## TASK REQUIREMENTS
The entries below contain a line with "You are a computer-use agent. Screen" and a line with "You are a computer-use agent. The image size is (700, 500).". Quote exactly those two lines and all lines between them.

Stored records:
▬▬▬

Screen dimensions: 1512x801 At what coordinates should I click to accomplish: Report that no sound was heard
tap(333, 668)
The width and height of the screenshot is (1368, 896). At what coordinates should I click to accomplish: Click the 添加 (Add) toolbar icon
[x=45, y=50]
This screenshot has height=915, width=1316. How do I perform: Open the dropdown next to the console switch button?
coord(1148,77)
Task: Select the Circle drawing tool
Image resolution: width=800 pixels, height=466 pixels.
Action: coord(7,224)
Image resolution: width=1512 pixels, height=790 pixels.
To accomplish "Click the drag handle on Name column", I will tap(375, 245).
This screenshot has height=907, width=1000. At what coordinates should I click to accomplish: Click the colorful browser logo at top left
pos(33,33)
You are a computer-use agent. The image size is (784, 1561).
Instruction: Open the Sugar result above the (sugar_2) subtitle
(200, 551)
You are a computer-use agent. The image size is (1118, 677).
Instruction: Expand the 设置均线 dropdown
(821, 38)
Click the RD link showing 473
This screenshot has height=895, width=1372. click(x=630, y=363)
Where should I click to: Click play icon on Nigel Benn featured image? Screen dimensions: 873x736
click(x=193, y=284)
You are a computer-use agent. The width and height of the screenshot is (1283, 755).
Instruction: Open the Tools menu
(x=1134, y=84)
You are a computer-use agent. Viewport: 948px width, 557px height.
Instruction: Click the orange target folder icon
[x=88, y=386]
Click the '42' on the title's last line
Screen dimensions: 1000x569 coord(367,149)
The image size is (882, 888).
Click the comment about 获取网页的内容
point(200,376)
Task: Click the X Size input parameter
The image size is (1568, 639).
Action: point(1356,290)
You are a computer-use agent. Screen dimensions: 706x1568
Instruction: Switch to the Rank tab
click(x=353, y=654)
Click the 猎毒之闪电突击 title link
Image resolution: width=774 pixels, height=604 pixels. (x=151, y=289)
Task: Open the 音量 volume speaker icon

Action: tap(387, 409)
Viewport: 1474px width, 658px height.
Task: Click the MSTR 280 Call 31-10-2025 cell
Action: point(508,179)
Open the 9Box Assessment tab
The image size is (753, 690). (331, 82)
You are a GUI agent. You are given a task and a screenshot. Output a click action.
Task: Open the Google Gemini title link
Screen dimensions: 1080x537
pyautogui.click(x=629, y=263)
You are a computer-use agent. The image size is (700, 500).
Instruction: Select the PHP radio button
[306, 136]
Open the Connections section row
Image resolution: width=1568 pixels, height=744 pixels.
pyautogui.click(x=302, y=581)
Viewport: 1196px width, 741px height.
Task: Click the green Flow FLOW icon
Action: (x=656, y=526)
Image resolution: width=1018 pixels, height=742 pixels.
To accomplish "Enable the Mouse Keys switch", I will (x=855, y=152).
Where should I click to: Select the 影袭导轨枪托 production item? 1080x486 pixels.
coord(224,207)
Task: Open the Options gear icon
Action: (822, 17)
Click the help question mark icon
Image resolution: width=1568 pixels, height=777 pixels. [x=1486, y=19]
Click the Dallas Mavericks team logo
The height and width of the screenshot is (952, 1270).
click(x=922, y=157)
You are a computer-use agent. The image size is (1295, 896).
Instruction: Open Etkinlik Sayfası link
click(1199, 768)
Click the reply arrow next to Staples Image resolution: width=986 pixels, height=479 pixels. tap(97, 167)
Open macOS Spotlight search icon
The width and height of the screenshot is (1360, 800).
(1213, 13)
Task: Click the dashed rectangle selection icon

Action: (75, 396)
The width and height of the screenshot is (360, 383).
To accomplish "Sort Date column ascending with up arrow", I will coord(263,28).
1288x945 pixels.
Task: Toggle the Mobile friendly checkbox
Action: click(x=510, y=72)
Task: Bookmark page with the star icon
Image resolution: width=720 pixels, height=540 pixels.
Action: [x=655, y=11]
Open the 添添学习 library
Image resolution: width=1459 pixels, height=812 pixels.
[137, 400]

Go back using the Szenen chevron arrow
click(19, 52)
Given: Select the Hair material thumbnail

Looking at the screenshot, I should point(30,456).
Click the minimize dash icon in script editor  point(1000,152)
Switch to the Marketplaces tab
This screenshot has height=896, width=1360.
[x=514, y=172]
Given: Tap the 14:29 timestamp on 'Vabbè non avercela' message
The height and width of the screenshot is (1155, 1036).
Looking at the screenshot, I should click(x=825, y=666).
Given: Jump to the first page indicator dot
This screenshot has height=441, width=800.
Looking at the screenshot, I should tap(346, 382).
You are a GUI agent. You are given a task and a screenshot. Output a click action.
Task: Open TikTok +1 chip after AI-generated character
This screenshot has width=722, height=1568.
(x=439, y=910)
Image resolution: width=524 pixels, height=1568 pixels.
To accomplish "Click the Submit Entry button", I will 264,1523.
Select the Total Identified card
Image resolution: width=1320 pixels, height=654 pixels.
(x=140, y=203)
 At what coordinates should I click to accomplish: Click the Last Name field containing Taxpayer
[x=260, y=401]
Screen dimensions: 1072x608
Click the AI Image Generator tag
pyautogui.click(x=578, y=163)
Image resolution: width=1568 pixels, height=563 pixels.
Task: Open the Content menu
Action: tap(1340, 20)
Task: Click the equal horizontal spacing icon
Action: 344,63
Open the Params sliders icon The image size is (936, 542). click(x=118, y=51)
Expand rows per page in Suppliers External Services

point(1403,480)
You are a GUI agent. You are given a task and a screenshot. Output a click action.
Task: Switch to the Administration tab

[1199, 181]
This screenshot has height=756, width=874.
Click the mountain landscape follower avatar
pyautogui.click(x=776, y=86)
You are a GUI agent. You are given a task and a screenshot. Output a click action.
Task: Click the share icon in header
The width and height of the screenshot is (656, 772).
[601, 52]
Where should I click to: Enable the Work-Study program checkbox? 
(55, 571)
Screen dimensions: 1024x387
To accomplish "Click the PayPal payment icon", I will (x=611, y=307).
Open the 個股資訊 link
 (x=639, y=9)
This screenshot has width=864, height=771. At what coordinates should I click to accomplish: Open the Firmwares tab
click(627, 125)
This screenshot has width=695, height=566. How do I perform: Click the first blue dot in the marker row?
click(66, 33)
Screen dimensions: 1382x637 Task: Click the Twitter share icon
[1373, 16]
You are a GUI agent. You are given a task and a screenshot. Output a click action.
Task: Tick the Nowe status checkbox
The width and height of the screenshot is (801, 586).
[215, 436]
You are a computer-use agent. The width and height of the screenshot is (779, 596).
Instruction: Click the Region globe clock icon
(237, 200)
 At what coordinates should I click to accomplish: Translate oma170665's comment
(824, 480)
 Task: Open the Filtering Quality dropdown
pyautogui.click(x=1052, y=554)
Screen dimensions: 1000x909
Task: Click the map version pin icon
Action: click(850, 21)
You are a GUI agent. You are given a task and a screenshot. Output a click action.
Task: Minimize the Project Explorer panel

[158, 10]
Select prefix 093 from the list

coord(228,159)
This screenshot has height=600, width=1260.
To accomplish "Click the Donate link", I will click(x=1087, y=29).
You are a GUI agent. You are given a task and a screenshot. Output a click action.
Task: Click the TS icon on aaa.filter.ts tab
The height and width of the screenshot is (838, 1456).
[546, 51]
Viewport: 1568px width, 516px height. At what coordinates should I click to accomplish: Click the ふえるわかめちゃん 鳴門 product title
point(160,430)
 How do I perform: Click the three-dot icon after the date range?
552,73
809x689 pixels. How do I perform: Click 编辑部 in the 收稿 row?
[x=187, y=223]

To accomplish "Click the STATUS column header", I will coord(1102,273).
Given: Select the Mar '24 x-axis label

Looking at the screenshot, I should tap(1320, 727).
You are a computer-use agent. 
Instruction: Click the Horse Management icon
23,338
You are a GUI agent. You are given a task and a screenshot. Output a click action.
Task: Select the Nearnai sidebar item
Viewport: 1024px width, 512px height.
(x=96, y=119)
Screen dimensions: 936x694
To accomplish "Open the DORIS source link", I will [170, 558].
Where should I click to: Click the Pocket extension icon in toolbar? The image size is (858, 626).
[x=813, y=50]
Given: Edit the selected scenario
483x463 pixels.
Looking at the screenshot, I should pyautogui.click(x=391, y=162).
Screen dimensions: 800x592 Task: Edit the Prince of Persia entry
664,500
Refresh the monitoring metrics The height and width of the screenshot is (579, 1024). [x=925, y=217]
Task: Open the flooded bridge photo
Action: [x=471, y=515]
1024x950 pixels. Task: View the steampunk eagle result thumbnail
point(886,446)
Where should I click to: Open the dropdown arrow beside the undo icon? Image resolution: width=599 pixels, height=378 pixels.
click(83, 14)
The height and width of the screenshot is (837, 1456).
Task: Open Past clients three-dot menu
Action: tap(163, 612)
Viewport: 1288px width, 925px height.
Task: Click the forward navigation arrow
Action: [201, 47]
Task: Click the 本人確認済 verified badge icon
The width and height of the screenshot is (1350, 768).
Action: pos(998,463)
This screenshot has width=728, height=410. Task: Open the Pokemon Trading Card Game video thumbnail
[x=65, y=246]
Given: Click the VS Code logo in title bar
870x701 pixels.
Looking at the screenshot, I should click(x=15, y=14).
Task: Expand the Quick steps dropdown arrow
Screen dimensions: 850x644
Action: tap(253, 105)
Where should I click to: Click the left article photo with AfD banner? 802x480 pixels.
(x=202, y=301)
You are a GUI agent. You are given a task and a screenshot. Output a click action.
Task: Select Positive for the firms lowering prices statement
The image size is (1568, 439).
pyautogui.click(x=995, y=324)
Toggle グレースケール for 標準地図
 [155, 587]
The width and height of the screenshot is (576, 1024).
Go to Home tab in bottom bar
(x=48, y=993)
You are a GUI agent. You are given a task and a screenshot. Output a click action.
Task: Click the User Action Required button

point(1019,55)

▬▬▬

## RESPONSE AREA
You are a computer-use agent. Screen dimensions: 706x1568
Instruction: Switch to the Rank tab
click(x=353, y=654)
Click the 猎毒之闪电突击 title link
Image resolution: width=774 pixels, height=604 pixels. (x=151, y=289)
Task: Open the 音量 volume speaker icon

Action: tap(387, 409)
Viewport: 1474px width, 658px height.
Task: Click the MSTR 280 Call 31-10-2025 cell
Action: point(508,179)
Open the 9Box Assessment tab
The image size is (753, 690). (331, 82)
You are a GUI agent. You are given a task and a screenshot. Output a click action.
Task: Open the Google Gemini title link
Screen dimensions: 1080x537
pyautogui.click(x=629, y=263)
You are a computer-use agent. The image size is (700, 500).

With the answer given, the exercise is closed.